L’insulte est d’autant plus grande que Judy Danella, présidente de la section locale 4-200 du Syndicat des Métallurgistes, a qualifié l’accord d' »historique » dans un communiqué de presse. « Le comité de négociation local recommande sans équivoque la ratification », a-t-elle déclaré dans un autre communiqué.

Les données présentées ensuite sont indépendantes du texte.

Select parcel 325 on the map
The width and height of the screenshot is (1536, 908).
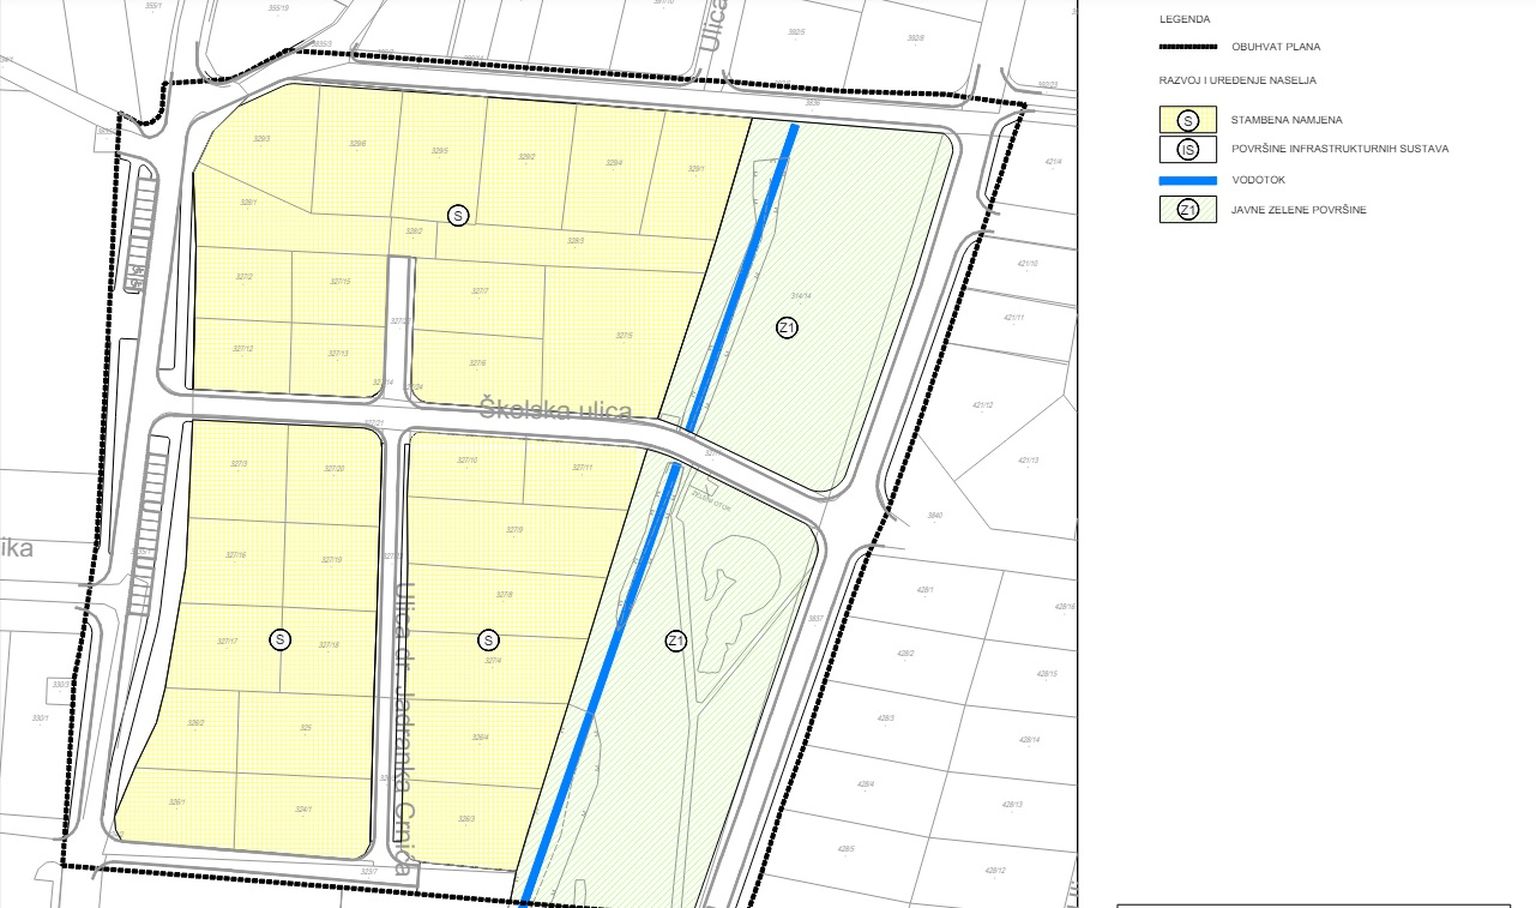[x=306, y=728]
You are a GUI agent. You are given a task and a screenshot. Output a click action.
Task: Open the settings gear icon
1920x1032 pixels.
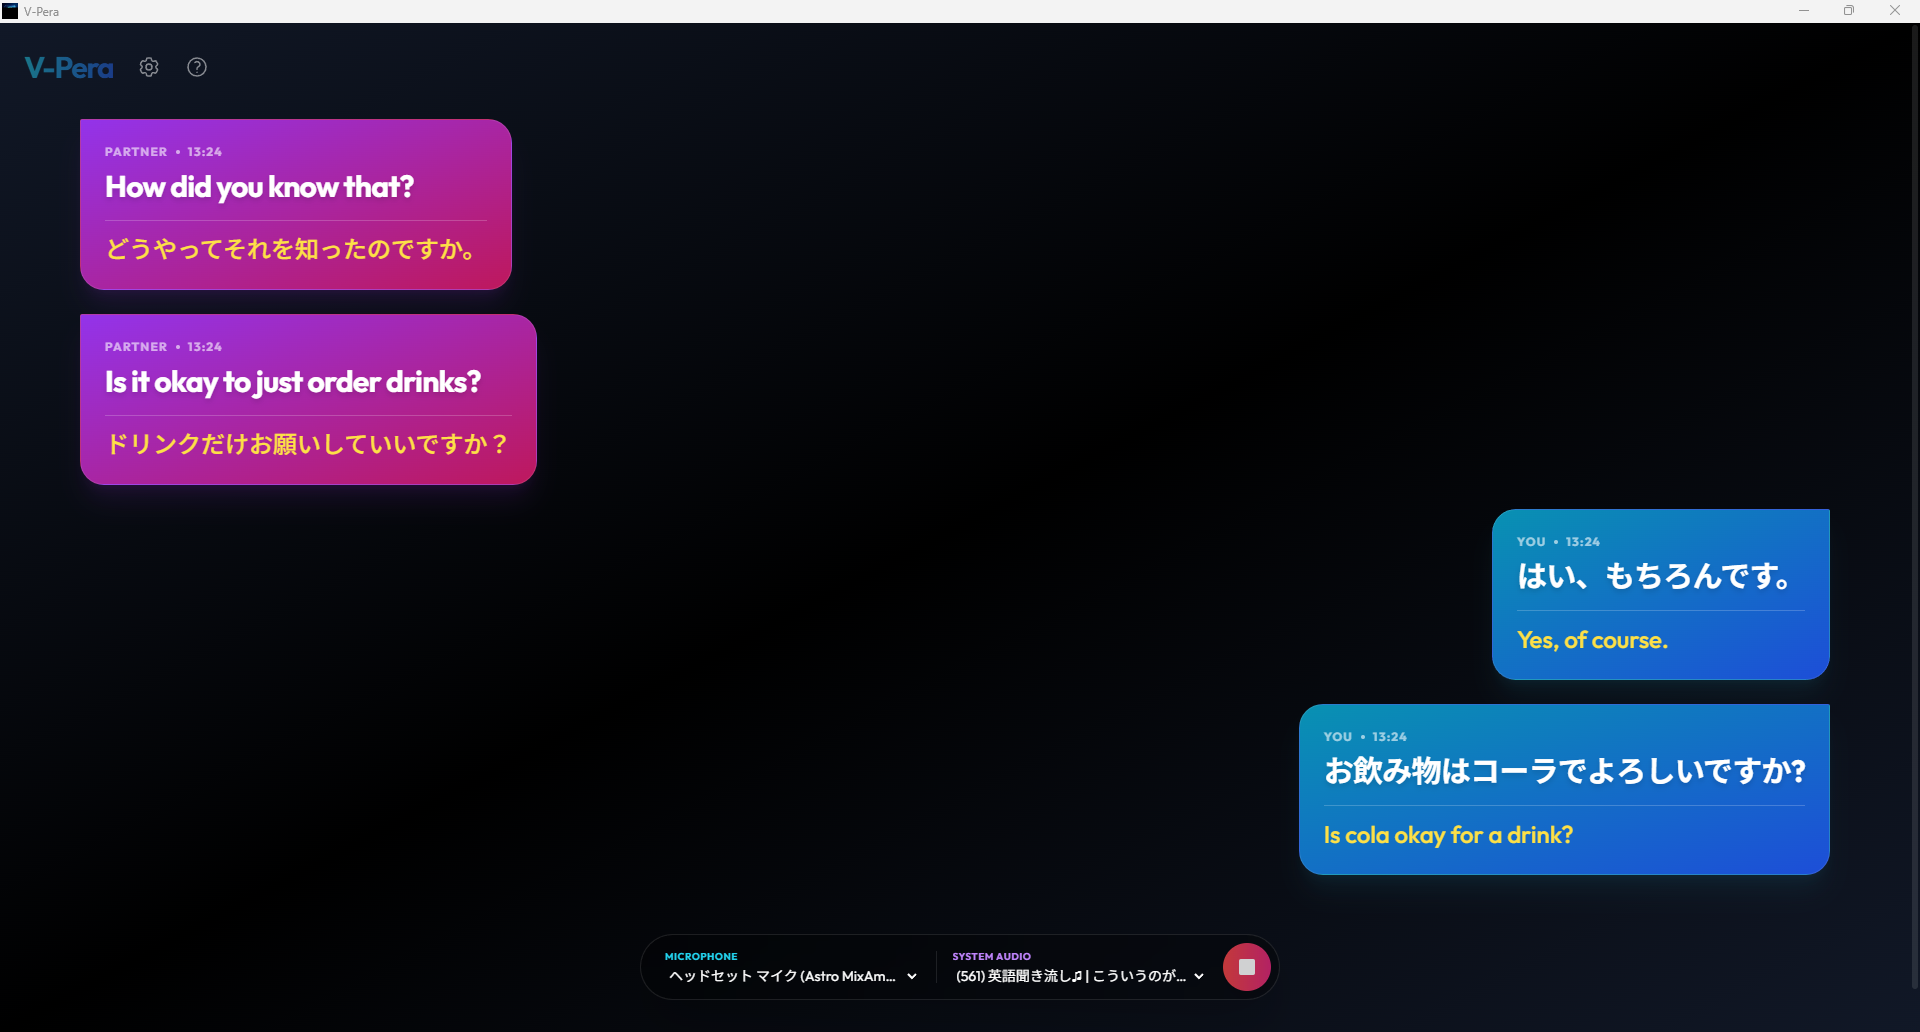[149, 67]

Depuis le début de la grève, l’USW a consciemment travaillé contre les infirmières. Le syndicat, dont l’actif total s’élevait à 1,6 milliard de dollars en 2022, a refusé aux infirmières le versement d’indemnités de grève et leur a demandé sans ménagement de déposer une demande de chômage à la place. Bien que le RWJUH possède deux autres campus en plus de l’hôpital du Nouveau-Brunswick, et que le RWJBarnabas Health englobe 17 hôpitaux, l’USW n’a jamais cherché à étendre la grève à d’autres établissements. Il a isolé les infirmières et tenté de les démoraliser en exerçant une pression financière croissante.
Pour détourner l’attention de son sabotage de la grève, la direction de l’USW a canalisé l’énergie des infirmières dans une campagne en faveur d’une loi de l’État qui imposerait des ratios de personnel sûrs dans les établissements de soins de santé. Mais une telle législation a été introduite au Sénat du New Jersey chaque année au cours des 20 dernières années, pour mourir en commission. En outre, les infirmières de Californie, où de telles lois sont en vigueur, peuvent témoigner du fait que ces lois sont mal appliquées et fréquemment violées.

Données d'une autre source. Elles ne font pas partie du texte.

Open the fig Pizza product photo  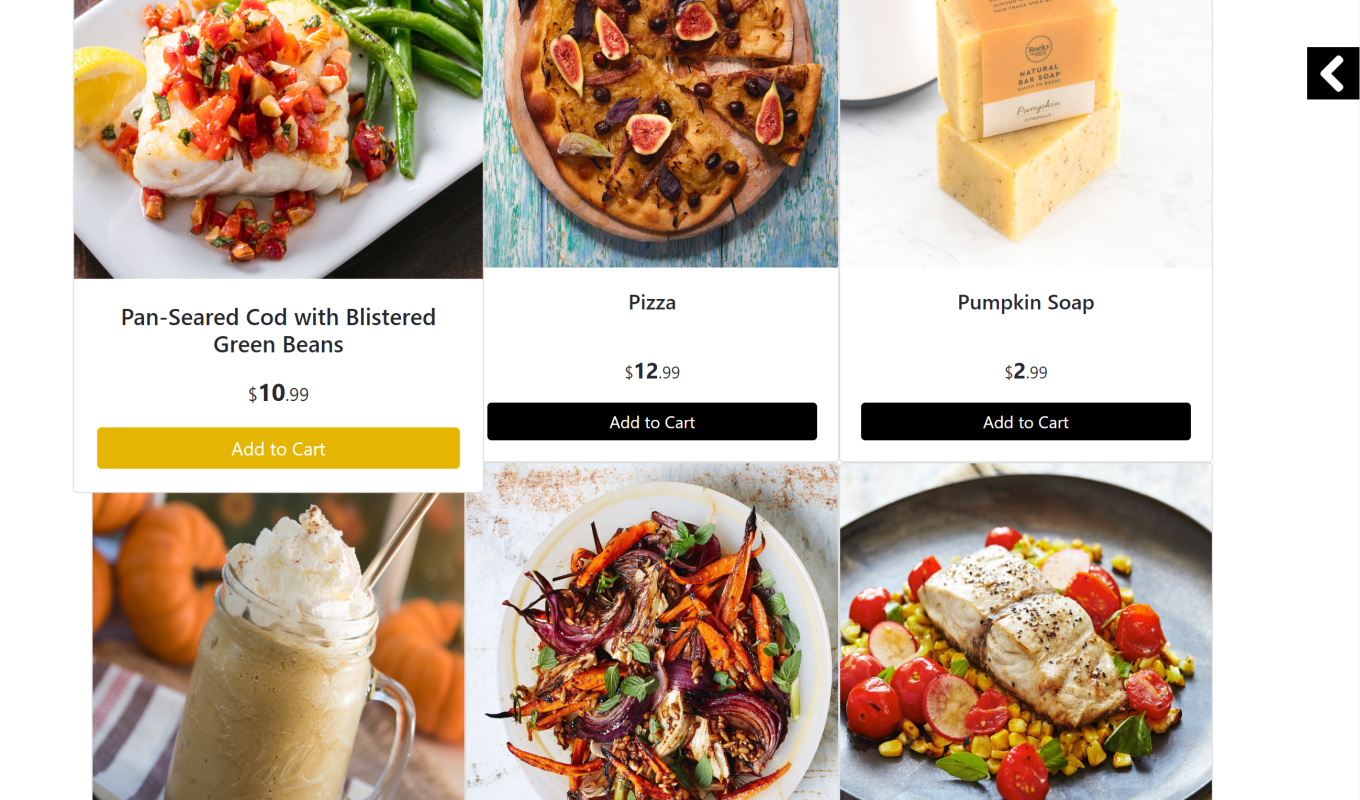pyautogui.click(x=661, y=133)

La campagne de l’USW en faveur d’une loi sur la dotation en personnel de sécurité est une tentative délibérée de maintenir les infirmières enchaînées au Parti démocrate, avec lequel le syndicat est intimement lié. Mais en tant que plus vieux parti capitaliste du monde, les démocrates défendent les intérêts des banques et des entreprises contre ceux de la classe ouvrière. Le gouverneur démocrate du New Jersey, Phil Murphy, est un ancien financier multimillionnaire dont l’ancien chef de cabinet est devenu vice-président exécutif du RWJBarnabas Health Medical Group en septembre. Il a fermement refusé d’intervenir en faveur des infirmières.

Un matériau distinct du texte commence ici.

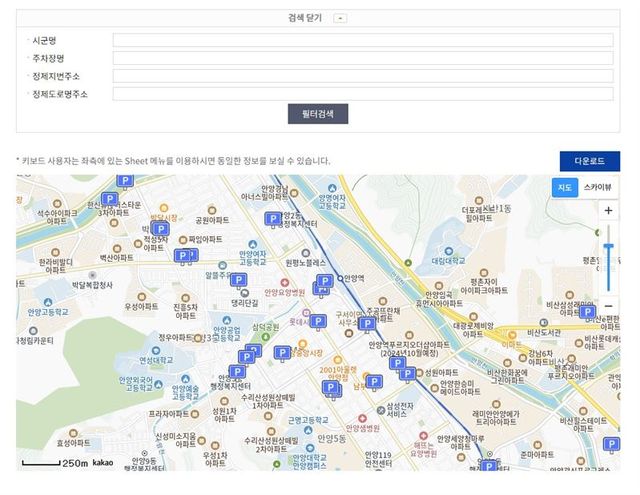Select parking marker left of 성원아파트

point(408,374)
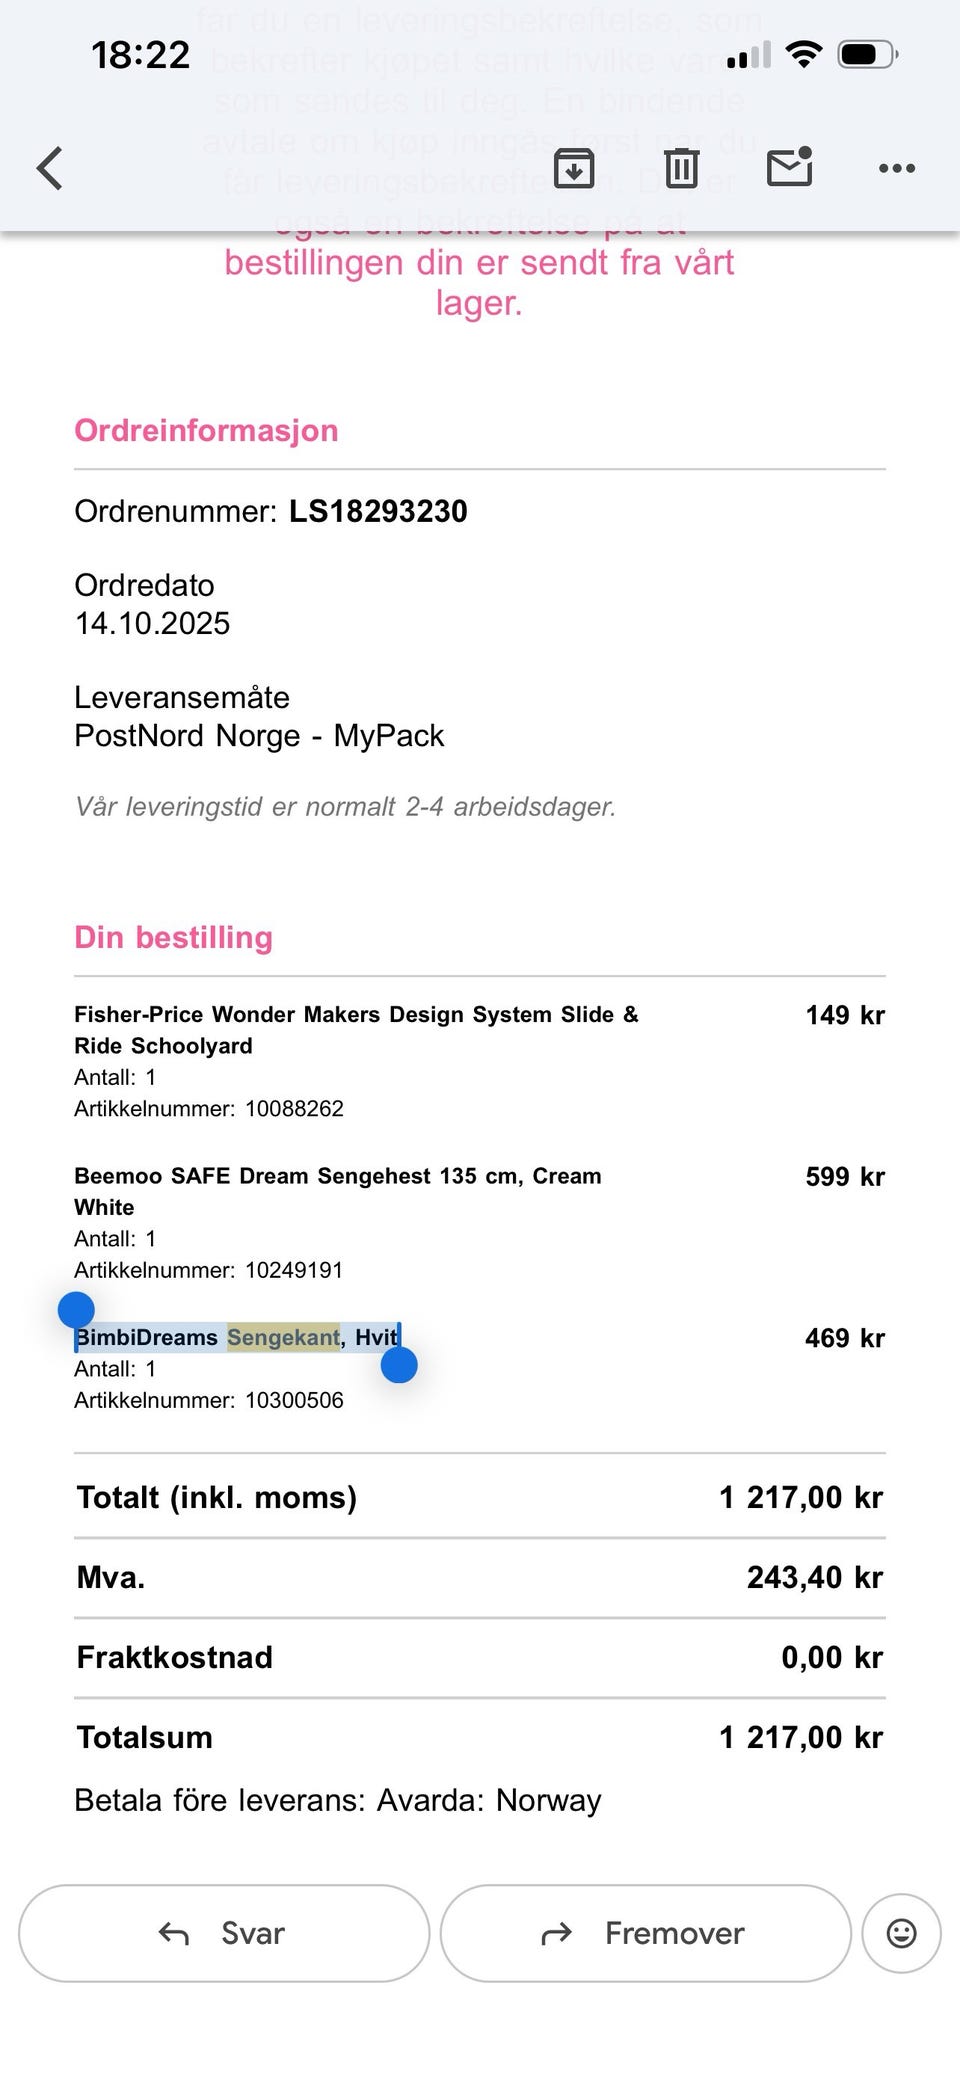
Task: Tap the Ordreinformasjon heading
Action: pyautogui.click(x=206, y=430)
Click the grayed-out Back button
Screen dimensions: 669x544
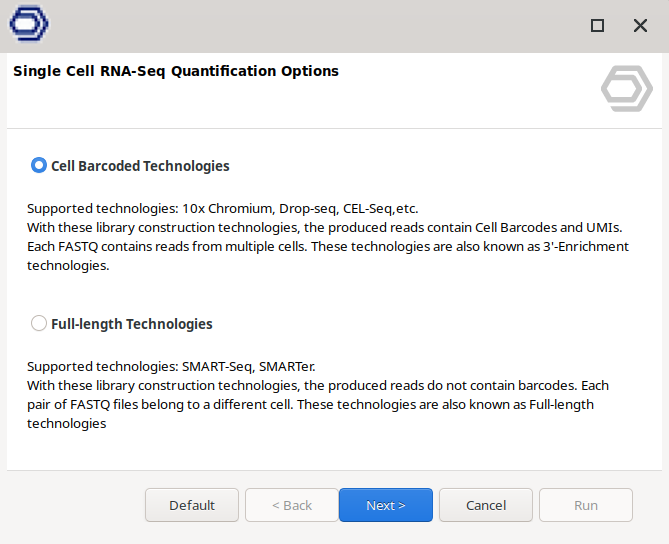coord(292,505)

Au niveau national, le président Joe Biden et les démocrates du Congrès envoient des milliards de dollars d’armes à Israël pour qu’il puisse poursuivre sa campagne de génocide et de nettoyage ethnique à Gaza. Les crimes d’Israël, dont les deux partis au Congrès sont complices, comprennent le bombardement délibéré et systématique d’hôpitaux et le meurtre de travailleurs de la santé et de patients. L’USW, qui prétend représenter les infirmières de l’hôpital RWJUH, n’a pas dit un mot pour s’opposer à ces atrocités. Il n’a pas non plus répondu à l’appel des syndicats palestiniens à une action de solidarité pour mettre fin au génocide.
Pour continuer à soutenir la guerre d’Israël, ainsi que la guerre par procuration avec la Russie menée en Ukraine, les démocrates cherchent à étouffer toute opposition au sein de la classe ouvrière. Ils comptent sur les syndicats pour garantir la paix sociale afin que l’impérialisme américain puisse poursuivre ses objectifs prédateurs sans entrave. En isolant et en affamant les infirmières et en les distrayant par la poursuite de réformes illusoires, l’USW a fidèlement joué ce rôle tout au long de la grève au RWJUH.